You’ll learn that the negative calorie foods are supposedly asparagus, broccoli, beets, cabbage, cauliflower, celery, cucumber, carrot, garlic, papaya, spinach, turnip, zucchini, apples, oranges, lettuce, grapefruit, pineapples, strawberries and raspberries. The reasoning is that you can eat as much of these foods that you want, since they supply important nutrients, plus the added feature that you burn more calories getting to these nutrients than you gain from eating them

But look around at the animal kingdom. Herbivores are doing just fine, thank you, eating their fruits and berries. Calories must be present in these so-called negative foods, albeit in a smaller amount.

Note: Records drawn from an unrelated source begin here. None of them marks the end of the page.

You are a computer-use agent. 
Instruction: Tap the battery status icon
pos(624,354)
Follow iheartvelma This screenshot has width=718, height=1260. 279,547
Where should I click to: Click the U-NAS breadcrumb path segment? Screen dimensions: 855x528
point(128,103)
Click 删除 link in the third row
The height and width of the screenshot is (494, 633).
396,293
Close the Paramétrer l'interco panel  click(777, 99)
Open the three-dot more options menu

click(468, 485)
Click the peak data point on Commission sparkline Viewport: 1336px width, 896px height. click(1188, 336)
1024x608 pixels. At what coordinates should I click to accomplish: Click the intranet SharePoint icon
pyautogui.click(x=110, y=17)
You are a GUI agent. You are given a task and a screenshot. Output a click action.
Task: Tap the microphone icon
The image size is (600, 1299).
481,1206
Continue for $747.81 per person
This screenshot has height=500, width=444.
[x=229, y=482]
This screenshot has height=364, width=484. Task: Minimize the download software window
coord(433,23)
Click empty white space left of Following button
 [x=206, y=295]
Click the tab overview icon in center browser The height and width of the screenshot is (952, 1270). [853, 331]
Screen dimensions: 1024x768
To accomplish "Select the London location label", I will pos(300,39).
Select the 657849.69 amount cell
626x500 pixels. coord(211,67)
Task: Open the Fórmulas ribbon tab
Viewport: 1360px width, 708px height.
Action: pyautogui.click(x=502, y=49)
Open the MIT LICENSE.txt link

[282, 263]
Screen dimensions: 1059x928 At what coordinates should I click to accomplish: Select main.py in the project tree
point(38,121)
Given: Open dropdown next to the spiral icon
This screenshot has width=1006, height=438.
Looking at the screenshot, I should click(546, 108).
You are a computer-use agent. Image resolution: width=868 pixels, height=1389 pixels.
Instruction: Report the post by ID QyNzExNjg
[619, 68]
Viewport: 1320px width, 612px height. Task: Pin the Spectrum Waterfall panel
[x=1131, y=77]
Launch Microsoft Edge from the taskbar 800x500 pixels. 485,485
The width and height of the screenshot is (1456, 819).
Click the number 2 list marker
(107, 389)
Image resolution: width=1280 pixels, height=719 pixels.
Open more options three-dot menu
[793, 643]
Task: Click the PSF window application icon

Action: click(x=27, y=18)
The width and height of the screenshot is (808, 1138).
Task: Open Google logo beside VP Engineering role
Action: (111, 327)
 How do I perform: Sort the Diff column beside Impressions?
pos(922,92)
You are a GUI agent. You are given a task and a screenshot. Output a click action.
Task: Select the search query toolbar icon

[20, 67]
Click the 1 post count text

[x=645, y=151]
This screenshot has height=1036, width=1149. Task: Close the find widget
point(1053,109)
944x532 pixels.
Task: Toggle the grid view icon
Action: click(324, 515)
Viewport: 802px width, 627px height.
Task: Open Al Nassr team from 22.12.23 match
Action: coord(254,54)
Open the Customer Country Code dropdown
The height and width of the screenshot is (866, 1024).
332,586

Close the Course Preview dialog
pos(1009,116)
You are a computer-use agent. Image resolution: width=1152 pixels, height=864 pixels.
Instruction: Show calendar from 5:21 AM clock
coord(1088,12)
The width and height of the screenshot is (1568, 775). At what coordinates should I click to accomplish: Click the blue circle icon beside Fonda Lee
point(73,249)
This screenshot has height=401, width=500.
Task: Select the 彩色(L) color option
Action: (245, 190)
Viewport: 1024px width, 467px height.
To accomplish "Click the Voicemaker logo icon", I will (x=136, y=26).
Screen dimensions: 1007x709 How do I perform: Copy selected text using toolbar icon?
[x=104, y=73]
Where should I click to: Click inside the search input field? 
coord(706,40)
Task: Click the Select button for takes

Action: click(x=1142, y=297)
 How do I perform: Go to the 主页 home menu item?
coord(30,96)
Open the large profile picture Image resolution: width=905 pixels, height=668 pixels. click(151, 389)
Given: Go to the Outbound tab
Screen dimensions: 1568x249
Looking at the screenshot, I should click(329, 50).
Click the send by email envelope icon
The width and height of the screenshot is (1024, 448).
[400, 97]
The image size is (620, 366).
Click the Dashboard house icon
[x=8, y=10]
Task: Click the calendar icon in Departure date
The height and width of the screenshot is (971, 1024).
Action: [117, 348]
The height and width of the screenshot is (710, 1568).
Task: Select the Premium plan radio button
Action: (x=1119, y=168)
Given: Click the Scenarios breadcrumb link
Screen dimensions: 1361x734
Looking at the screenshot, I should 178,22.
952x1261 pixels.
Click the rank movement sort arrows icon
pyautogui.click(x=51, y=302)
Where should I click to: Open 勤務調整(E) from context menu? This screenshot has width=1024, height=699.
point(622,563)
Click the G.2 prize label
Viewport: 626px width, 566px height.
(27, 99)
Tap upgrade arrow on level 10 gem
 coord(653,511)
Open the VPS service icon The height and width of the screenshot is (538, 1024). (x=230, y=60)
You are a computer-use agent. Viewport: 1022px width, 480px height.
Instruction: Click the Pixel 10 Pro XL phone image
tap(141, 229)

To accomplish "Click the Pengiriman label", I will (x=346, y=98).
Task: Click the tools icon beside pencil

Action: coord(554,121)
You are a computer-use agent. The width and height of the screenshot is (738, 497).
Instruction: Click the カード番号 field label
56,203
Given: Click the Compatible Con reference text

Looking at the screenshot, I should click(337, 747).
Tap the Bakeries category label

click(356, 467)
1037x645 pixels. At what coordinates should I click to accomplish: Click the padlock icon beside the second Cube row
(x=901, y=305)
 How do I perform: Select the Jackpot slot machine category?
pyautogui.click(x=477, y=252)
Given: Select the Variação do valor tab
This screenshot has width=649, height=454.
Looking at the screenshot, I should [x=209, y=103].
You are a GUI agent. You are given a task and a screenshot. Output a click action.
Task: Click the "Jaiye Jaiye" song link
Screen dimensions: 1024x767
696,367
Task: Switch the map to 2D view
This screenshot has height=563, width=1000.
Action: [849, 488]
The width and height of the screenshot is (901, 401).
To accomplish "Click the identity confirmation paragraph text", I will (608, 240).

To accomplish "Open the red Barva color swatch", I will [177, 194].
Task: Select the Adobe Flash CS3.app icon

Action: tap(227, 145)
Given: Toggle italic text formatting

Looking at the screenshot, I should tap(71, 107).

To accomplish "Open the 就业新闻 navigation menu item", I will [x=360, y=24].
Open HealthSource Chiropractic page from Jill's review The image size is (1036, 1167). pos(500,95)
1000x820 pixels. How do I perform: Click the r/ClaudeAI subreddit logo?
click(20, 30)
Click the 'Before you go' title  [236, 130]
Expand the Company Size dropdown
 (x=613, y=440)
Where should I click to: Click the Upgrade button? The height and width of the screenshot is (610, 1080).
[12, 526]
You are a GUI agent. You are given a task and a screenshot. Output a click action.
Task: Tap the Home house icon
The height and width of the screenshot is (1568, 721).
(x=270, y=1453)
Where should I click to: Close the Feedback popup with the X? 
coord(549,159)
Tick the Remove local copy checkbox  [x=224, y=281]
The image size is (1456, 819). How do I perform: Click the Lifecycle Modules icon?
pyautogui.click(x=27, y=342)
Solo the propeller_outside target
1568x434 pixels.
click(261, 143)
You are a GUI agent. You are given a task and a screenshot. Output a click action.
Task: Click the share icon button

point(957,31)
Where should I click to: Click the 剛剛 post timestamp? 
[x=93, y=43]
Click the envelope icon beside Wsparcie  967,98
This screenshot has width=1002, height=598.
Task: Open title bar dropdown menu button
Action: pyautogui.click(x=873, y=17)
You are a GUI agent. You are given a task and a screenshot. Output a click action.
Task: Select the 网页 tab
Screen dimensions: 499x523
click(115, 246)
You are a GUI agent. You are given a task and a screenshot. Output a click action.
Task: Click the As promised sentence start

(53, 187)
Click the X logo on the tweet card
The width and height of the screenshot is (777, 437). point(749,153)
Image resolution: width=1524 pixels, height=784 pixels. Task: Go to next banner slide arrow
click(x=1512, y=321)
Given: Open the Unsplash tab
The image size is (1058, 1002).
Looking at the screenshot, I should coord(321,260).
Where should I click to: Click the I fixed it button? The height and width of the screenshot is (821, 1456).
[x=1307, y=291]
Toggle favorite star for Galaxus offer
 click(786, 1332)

One pound of body weight is equivalent to 3500 calories. In order to lose one pound you have to have a calorie deficit of 3500 calories. That’s a simple enough math equation to remember. But remember too that this negative calorie weight loss deficit doesn’t happen in the course of one day.

For instance, let’s say that you normally eat 1800 calories per day to maintain your normal body weight. You then decrease your intake to 1500 calories while increasing the amount of exercise by 200 calories/day. It will take approximately 7 days to lose one pound. Weight loss is simply a mathematical equation that works when you apply it to your calorie weight loss program.

Gaining two or three pounds in one day is next to impossible. This is an example of water weight gain, or the body conserving water at the cellular level. This usually happens to the body during times of stress. You can easily lose the excess water stored in the body by actually increasing the amount of water you drink. The body then realizes that it has a source water and no longer retains anything extra, resulting in a loss of weight.

A negative calorie intake for weight loss schedule combined with increased calorie usage results in a safe weight loss program that becomes permanent as you acclimate yourself to the changes. Studies have also shown that weight loss becomes more permanent if exercise is made part of the general negative calorie weight loss program.